Snowboarding can in fact be "eco-travel activism" says the Californian tour operator Global Travel Etc (http://www.globaltraveletc.com/srider.htm) which is organising the Snowrider Aid Ecofestival to be held in Chamonix, France, next March.

"Really?" says Noah Shepherd of Sea Canoe in Thailand (noah@seacanoe.com). "How is that so, when snowboarding regularly desecrates mountain summits? Could the Snowrider Aid Ecofestival even just be another way of selling snowboarding tours?" he asks.

Global Travel Etc's retort came flying across the ether. "It's our opinion that every time a skier or snowboarder rides down a mountain they are participating in eco-tourism - if you or they recognise it or not."

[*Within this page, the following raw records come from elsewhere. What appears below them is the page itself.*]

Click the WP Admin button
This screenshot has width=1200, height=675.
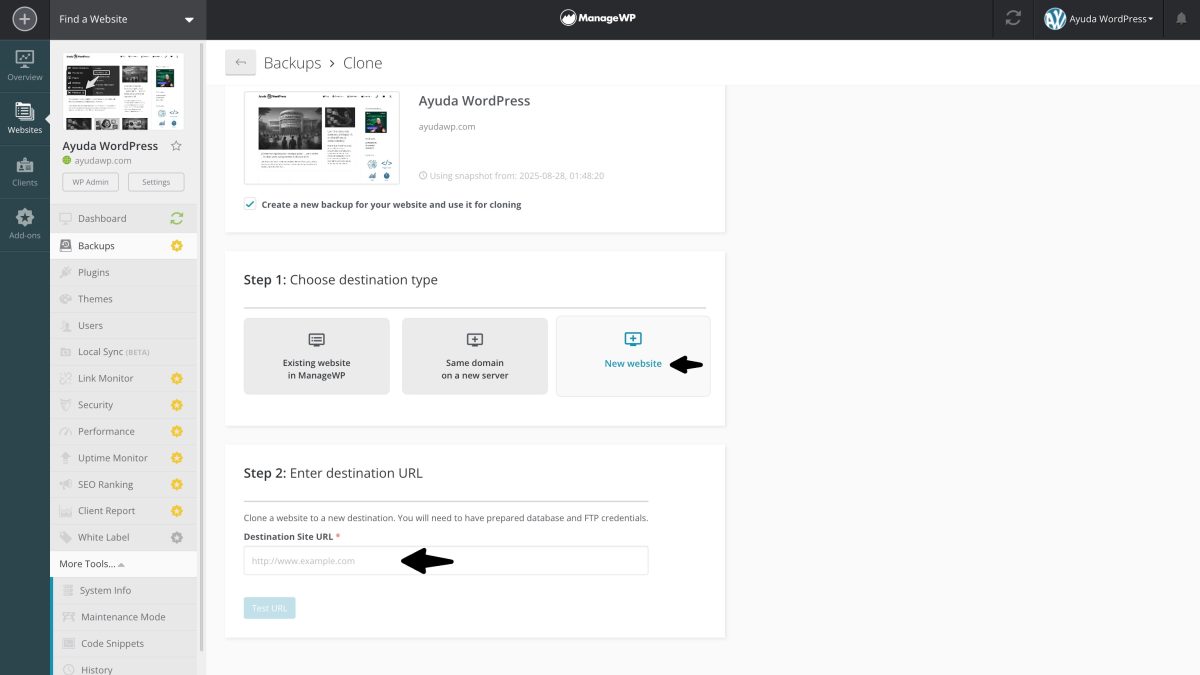pos(89,181)
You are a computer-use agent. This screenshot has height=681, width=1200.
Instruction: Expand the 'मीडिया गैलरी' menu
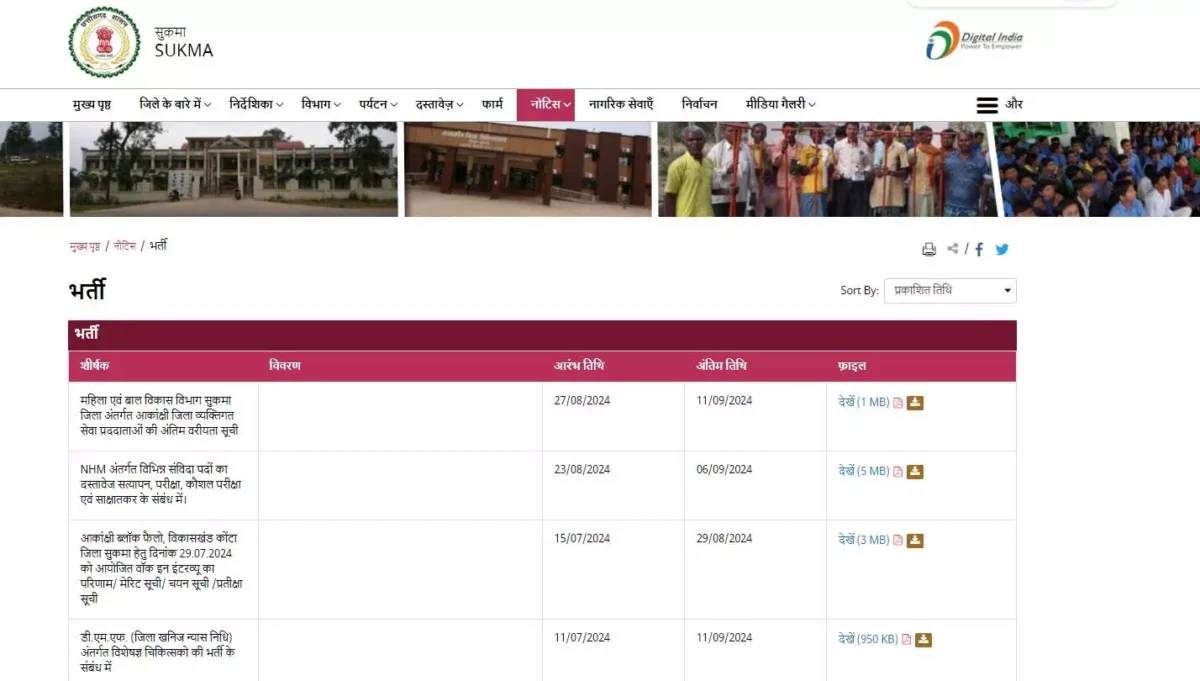[x=780, y=105]
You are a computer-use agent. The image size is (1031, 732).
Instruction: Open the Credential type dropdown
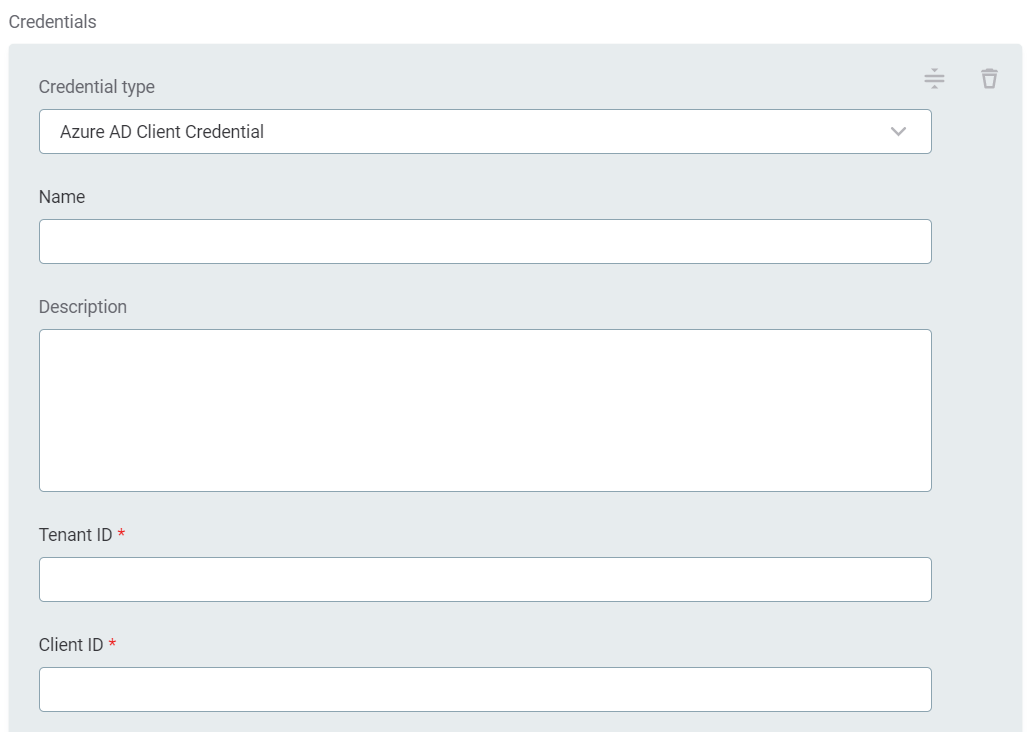485,132
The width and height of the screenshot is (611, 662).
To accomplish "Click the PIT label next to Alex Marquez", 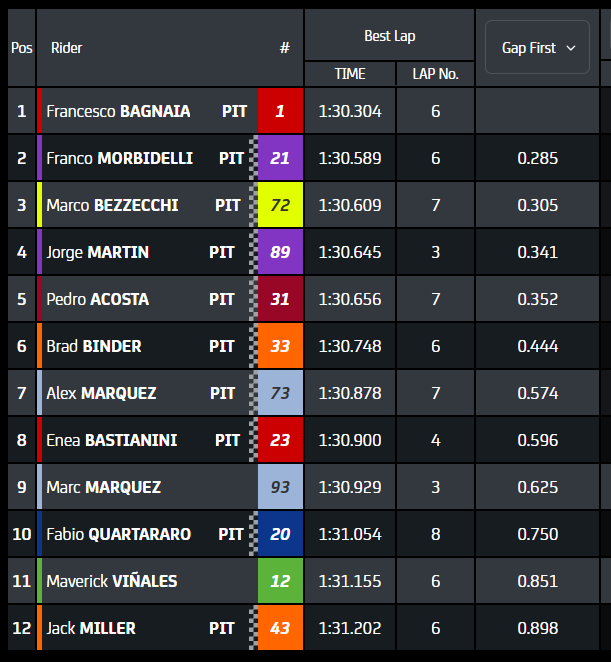I will (x=223, y=393).
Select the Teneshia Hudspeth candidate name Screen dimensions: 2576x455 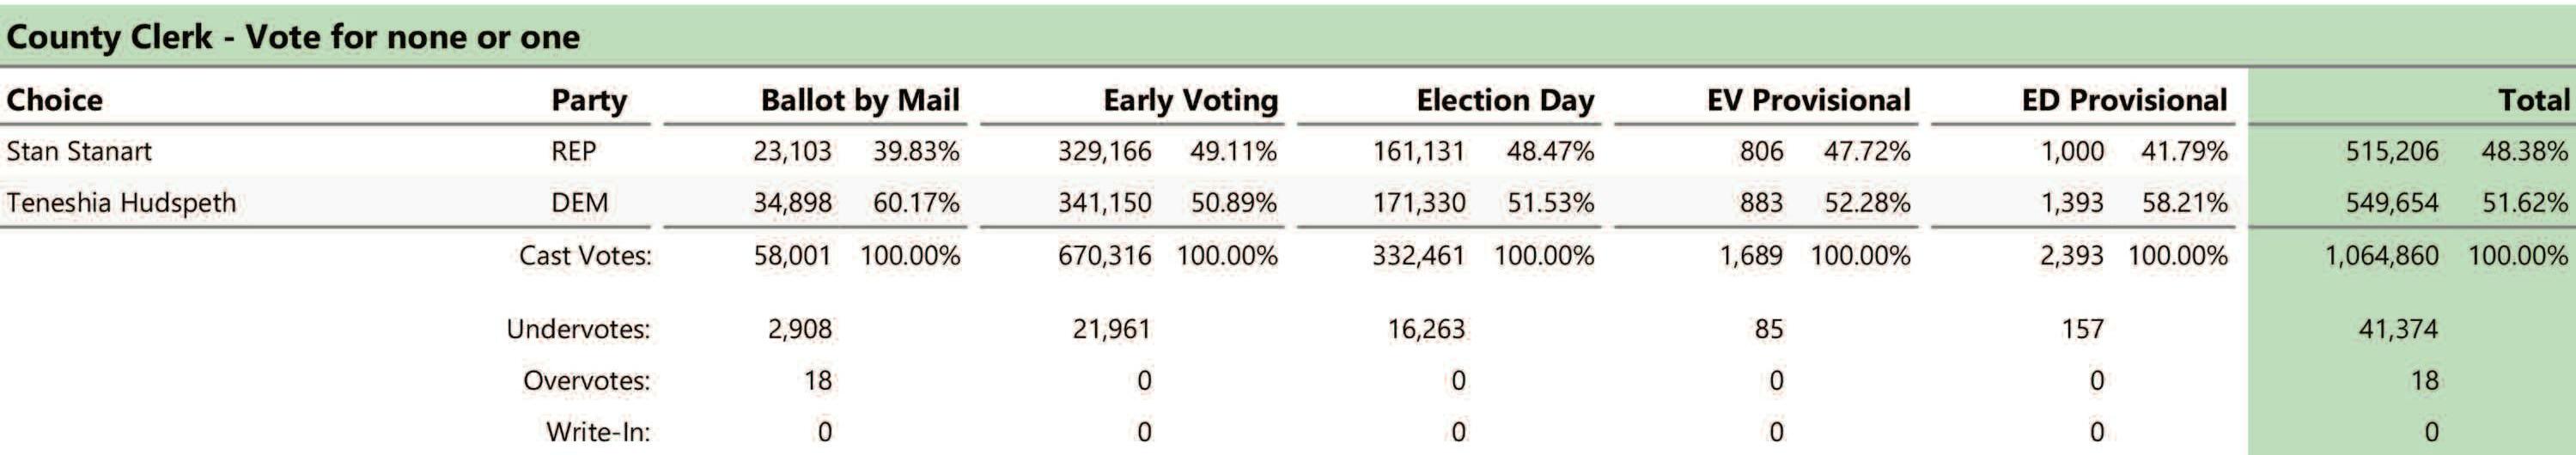point(121,203)
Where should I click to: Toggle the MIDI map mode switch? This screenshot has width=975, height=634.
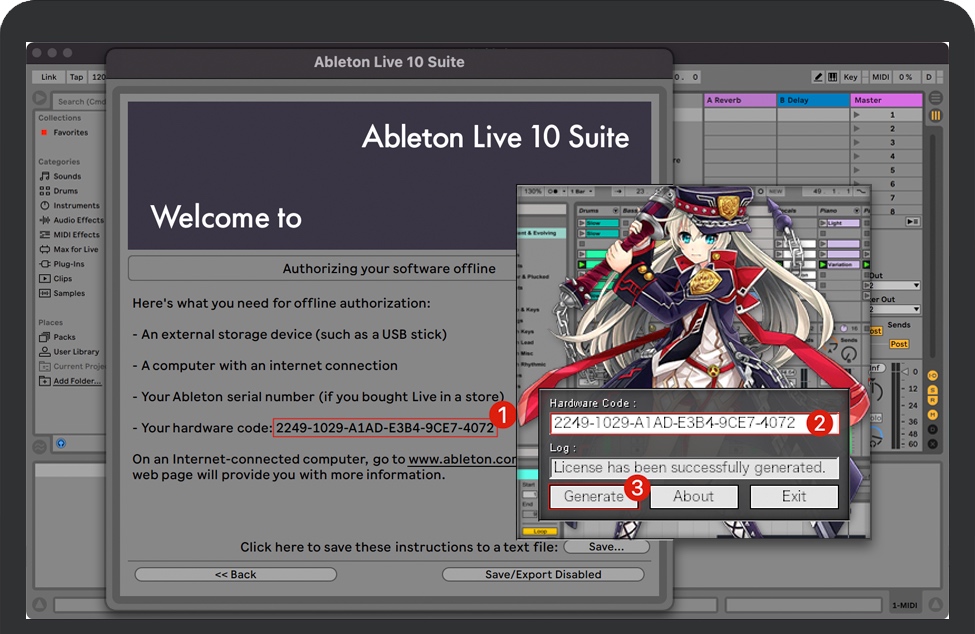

"That's certainly one of the most unusual definitions of eco-tourism to date," replies Sea Canoe.

But Global Travel Etc is adamant about its good intentions. "The goal of Snowrider Aid is to educate these snowriders to minimise their impact on the ecosystem. Because snowboarding is the fastest growing sport in the world, we feel it is very important to get this message out! We are one of the only groups trying to tell these people to be eco-aware and responsible snowriders. Is that a bad thing?"

Snowrider Aid will, it says, include a river clean-up below the slopes, talks by environmentalists and glacier eco-tours to "teach participants about the need to conserve the 70 per cent of our planetary fresh water supply that is perpetually frozen". The icy debate will no doubt continue until March.